Following the collapse of civilian and military dictatorships across Africa three decades ago, the continent adopted a shift towards democracy. Many African countries formed multi-party political systems and drafted constitutions that limited presidential terms.
Many African countries south of the Sahara saw a peaceful transition of power, with presidents leaving office as a result of defeats at the polls.
While North Africa did not share in that democratic wave, the Western media saw a resemblance between the Arab Spring revolutions that started in late 2010 and the European Revolutions of 1848, known as the “Springtime of the Peoples”, despite their radical differences.
In the 1990s and 2000s, people across the African continent became more familiar with concepts of good governance, popular monitoring, and community participation. However, only a minority of countries experienced the African spring.
More than 40 per cent of African peoples still endured one-party rule, a president who claimed it was necessary for him to remain in power for fear of the disintegration of his country, and referendums the results of which garnered approval ratings of 99 per cent.
US political scientist Samuel Huntington coined the term “the third democratic wave” to describe a movement that engulfed 60 African, Asian, Latin American, and Eastern European countries, or one third of the world's population, in the 1990s.
These countries, together with the Western democracies, make up half the number of UN members, rendering democracy an idea that had caught the global consensus. However, the democratic wave soon retreated, with observers sometimes mistakenly believing it was only a “temporary retreat” in societies new to democracy.
Even so, many countries increased the distance between them and their new-found democracy.
Zambia rejected then president Frederick Chiluba's desire to amend the constitution to extend his term in 2001. But Togo amended its constitution in 2002 to allow president Gnassingbé Eyadéma to run again after he had inherited the position from his father, the founder of the state and independence hero.
In 2003, Gabon allowed its president, Omar Bongo, to extend his rule. After his death, his son Ali took over.
There was a ray of hope in 2003 when Malawi rejected constitutional amendments to extend president Bakili Muluzi's rule. But Uganda and Chad did not walk in Malawi's footsteps, and they approved constitutional amendments to extend their rulers' stay at the helm in 2005.
The Nigerian parliament thwarted former president Olusegun Obasanjo's attempts to extend his rule in 2006. Niger's lawmakers did the same in 2009. Cameroon complied with its president's wish in 2008 to stay in office.
Pessimism at the possibility of extending democratic rule in Africa had not set in at this time, however. Four leaders failed and six succeeded in passing constitutional amendments to prolong their stay in office.
In the first decade of the new millennium, 11 presidents and prime ministers in Africa left office swiftly when their term ended: Tanzania in 1995; Ghana and Sao Tome and Principe in 2001; Mali, Mauritius, and Kenya in 2002, Mozambique in 2005; Sierra Leone in 2007; and South Africa and Botswana in 2008.
Until 2010, the majority of African countries moving in the direction of greater democracy tended to respect the articles of their constitutions. However, this was no longer the case in the second decade of the millennium.
Breaking the new-found rules of democracy was initiated by Djibouti in 2010, followed by Burundi, Rwanda, South Sudan, and the Republic of the Congo (Brazzaville) in 2015. The Democratic Republic of Congo followed suit in 2016, followed by Comoros in 2018, and Cote d'Ivoire and Guinea in 2020.
All these countries amended their constitutions to extend their rulers' stay in power.

Aim 1 →
In the article on African presidential terms, reproduce the passage that begins at the words "The Nigerian parliament" and stops after "their stay in office.", replacing "lawmakers" with "legislators".
The article and the records that follow it are unrelated material.

Supplied records →
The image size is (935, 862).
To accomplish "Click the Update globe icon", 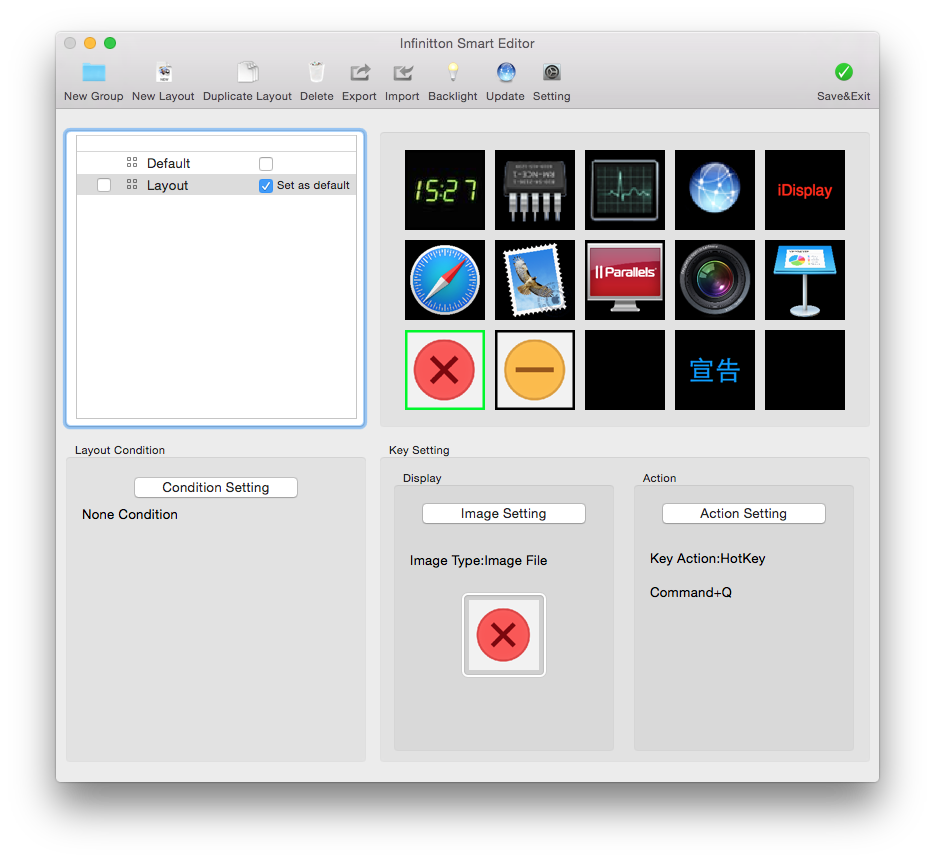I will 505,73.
--
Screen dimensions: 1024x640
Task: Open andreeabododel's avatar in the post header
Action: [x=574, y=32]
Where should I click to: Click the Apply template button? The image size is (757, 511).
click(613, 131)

Aim 2 →
Format the records from the line containing "Where should I" through the line containing "click(613, 131)" as a two-column CSV with the columns instruction and answer. Give one row per instruction and its answer, each field quoted, with line breaks replaced by spaces.

Full output 1 →
The Nigerian parliament thwarted former president Olusegun Obasanjo's attempts to extend his rule in 2006. Niger's legislators did the same in 2009. Cameroon complied with its president's wish in 2008 to stay in office.
Pessimism at the possibility of extending democratic rule in Africa had not set in at this time, however. Four leaders failed and six succeeded in passing constitutional amendments to prolong their stay in office.

Full output 2 →
instruction,answer
"Where should I click to: Click the Apply template button? The image size is (757, 511).","click(613, 131)"